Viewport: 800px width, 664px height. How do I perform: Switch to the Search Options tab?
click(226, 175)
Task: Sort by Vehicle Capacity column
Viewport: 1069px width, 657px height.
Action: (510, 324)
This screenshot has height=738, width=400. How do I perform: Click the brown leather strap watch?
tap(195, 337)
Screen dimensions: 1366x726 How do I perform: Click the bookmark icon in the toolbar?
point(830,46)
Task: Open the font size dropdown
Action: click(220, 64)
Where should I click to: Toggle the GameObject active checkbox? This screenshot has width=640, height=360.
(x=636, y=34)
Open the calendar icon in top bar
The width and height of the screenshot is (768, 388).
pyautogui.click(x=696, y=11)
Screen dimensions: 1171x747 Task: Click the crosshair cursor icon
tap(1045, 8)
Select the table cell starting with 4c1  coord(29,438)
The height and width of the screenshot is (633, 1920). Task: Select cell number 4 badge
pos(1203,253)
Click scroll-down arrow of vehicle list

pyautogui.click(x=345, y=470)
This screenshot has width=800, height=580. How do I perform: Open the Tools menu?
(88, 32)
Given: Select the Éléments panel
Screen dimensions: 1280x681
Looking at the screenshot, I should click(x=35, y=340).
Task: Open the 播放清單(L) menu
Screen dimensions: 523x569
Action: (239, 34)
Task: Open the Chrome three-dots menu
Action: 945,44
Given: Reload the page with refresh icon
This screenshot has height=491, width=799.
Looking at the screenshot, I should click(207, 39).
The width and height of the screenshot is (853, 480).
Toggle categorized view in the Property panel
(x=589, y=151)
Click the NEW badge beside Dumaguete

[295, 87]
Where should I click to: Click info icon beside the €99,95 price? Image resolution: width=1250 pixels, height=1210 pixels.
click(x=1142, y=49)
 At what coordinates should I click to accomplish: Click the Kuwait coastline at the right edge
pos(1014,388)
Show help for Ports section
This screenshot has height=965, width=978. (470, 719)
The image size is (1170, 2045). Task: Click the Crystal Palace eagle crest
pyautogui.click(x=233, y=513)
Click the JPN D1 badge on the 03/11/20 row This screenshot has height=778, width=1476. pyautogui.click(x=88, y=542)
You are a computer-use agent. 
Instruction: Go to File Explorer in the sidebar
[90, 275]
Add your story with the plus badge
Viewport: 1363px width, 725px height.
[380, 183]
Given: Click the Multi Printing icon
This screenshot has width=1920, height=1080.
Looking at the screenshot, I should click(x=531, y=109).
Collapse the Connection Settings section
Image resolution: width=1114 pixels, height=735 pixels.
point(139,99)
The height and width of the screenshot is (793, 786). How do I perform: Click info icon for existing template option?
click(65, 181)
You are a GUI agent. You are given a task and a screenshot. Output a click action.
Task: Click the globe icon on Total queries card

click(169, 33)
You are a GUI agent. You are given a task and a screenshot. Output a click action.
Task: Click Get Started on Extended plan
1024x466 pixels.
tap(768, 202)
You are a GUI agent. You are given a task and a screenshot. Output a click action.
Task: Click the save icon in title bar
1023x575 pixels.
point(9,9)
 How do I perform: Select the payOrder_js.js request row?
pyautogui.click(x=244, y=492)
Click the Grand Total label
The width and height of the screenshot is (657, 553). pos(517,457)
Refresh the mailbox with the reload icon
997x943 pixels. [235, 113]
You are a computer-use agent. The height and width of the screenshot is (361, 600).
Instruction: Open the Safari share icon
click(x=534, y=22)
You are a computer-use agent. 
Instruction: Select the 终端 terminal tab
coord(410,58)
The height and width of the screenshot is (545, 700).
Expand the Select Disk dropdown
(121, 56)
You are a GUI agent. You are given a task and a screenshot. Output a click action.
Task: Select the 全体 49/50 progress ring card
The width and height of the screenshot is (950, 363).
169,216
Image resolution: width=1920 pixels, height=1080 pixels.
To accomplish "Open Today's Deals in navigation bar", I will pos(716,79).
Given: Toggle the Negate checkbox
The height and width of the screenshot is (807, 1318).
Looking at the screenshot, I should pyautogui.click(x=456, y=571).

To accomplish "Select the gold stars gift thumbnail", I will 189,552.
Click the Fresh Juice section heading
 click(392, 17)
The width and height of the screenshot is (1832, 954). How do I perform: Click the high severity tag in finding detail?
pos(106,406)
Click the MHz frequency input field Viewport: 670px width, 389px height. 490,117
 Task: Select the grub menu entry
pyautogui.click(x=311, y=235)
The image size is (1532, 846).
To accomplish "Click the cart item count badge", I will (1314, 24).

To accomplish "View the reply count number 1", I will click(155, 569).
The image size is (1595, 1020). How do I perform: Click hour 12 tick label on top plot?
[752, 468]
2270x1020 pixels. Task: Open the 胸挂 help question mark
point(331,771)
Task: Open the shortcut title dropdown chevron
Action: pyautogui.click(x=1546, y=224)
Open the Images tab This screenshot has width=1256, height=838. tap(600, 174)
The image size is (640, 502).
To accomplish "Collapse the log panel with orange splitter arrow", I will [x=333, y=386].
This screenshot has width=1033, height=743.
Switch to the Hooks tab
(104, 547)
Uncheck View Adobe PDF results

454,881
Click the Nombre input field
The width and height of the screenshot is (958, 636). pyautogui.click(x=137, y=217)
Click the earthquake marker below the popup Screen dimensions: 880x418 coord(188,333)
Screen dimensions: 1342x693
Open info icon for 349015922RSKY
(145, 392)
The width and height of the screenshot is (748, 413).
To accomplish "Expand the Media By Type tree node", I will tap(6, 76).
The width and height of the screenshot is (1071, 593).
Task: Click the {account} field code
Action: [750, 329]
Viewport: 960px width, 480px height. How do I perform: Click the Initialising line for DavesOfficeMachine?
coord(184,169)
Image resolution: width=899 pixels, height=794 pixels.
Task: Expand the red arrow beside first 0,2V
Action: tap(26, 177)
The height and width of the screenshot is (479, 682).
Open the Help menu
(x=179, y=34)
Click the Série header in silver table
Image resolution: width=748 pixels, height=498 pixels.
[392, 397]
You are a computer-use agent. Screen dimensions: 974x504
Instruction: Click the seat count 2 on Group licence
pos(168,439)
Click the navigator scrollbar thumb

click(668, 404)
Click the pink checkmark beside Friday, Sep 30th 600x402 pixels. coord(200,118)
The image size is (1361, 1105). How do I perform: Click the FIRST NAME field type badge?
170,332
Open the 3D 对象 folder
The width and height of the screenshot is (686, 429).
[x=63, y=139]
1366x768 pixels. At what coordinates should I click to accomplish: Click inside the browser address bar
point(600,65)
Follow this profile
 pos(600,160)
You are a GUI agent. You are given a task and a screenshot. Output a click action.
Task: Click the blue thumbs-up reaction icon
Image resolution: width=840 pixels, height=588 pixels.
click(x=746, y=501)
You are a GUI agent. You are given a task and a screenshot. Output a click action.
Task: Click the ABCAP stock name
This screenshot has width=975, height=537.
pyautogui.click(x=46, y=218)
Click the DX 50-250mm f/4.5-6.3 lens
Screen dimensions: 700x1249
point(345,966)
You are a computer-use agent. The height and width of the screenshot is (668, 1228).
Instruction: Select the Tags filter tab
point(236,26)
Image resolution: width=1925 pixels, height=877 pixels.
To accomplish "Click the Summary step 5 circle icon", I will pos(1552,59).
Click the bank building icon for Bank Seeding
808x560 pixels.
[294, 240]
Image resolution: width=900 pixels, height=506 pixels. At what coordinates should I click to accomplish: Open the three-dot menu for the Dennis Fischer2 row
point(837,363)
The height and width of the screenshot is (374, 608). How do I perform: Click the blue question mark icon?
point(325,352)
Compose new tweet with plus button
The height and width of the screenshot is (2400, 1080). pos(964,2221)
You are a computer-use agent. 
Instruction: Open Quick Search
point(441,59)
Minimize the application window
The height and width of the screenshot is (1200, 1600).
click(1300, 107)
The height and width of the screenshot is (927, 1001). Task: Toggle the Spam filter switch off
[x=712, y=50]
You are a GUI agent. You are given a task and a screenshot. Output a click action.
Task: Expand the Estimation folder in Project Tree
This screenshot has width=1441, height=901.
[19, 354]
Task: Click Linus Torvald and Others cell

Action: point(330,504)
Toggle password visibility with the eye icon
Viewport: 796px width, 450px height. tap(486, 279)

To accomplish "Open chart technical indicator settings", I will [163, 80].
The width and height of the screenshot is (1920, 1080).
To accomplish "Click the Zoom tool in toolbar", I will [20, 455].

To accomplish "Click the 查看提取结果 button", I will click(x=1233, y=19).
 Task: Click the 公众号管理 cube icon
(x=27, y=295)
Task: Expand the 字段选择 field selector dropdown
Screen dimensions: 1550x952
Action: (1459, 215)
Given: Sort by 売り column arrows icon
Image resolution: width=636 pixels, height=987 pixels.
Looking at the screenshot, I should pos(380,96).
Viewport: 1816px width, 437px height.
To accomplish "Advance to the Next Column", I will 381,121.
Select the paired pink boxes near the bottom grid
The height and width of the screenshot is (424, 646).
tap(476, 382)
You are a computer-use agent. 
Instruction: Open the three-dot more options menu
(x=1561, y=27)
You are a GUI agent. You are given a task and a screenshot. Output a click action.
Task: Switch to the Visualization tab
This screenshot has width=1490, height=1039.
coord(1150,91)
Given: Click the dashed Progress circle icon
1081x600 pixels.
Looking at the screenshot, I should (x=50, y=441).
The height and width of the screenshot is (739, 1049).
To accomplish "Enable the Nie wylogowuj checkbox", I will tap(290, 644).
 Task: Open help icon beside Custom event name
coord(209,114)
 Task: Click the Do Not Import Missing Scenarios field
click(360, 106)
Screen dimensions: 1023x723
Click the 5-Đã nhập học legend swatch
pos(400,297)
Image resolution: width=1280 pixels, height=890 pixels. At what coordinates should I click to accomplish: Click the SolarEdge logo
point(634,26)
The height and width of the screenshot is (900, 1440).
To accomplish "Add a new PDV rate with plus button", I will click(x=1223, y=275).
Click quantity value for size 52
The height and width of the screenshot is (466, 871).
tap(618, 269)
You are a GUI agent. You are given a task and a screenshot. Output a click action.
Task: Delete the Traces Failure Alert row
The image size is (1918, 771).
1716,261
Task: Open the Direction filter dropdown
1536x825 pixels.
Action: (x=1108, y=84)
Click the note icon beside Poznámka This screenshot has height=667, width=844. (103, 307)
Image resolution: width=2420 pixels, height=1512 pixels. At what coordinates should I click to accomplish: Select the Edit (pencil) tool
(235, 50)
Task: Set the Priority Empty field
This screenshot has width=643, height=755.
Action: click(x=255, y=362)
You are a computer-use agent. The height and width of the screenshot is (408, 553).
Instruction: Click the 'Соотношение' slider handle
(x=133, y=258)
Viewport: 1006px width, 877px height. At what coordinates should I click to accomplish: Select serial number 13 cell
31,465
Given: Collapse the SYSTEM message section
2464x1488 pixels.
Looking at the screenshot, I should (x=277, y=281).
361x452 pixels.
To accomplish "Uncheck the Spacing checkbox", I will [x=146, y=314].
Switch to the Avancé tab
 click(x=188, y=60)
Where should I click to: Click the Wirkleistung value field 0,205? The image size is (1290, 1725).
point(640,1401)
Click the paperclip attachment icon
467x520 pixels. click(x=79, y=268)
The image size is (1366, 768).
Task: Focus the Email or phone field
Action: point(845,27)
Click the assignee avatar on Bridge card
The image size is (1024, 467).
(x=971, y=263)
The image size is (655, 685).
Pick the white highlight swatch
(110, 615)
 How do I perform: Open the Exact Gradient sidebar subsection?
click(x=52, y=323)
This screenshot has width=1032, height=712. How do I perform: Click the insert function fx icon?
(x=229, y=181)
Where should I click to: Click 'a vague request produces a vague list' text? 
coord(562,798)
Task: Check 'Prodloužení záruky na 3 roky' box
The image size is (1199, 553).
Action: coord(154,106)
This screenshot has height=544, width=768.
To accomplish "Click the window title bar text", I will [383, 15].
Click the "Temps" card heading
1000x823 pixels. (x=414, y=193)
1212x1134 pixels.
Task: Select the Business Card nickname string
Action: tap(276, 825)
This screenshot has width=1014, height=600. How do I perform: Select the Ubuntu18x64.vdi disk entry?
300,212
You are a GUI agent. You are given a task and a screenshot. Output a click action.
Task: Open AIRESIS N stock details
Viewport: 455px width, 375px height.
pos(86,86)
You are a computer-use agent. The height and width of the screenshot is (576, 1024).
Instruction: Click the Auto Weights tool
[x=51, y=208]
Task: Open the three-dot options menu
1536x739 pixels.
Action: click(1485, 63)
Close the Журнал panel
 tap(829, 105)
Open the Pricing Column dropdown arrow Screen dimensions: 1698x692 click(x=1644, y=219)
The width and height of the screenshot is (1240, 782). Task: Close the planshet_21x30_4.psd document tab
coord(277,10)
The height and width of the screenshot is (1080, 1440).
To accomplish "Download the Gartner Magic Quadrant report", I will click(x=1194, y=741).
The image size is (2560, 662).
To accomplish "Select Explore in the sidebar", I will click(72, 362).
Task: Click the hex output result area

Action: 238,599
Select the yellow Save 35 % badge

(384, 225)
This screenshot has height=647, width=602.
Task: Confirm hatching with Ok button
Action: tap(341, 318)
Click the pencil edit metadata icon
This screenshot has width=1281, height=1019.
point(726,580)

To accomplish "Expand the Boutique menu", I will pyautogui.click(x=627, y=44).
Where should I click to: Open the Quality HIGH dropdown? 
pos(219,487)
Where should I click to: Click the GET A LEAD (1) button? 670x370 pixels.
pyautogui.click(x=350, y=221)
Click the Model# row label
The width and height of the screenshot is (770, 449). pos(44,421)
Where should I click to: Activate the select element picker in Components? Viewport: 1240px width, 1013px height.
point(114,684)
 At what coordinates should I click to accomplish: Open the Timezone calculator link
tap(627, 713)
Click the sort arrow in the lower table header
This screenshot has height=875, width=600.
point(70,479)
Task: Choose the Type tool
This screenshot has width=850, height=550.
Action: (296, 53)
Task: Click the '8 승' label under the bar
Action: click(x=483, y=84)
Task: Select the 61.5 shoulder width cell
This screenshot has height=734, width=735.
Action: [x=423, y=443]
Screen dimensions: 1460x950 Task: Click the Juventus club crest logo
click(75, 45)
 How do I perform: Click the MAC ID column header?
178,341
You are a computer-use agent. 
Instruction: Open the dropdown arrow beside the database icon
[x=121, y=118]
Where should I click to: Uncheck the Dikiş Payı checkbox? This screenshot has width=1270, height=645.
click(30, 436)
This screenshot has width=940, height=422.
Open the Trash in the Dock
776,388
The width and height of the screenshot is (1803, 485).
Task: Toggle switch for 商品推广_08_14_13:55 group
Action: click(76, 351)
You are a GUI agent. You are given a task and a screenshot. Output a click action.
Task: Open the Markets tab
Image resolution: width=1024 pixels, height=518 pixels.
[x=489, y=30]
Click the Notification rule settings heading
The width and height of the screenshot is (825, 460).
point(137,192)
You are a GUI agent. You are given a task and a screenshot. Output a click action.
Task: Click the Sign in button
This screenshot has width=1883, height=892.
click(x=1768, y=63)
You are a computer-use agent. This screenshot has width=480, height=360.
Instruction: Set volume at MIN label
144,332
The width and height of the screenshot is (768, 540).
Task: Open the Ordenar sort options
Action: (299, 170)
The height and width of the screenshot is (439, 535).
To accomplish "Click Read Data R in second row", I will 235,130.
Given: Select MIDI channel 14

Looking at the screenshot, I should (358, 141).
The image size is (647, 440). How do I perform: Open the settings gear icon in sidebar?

→ Task to complete
The answer must be a single number: how many lines above contain "window".

→ Exercise solution
2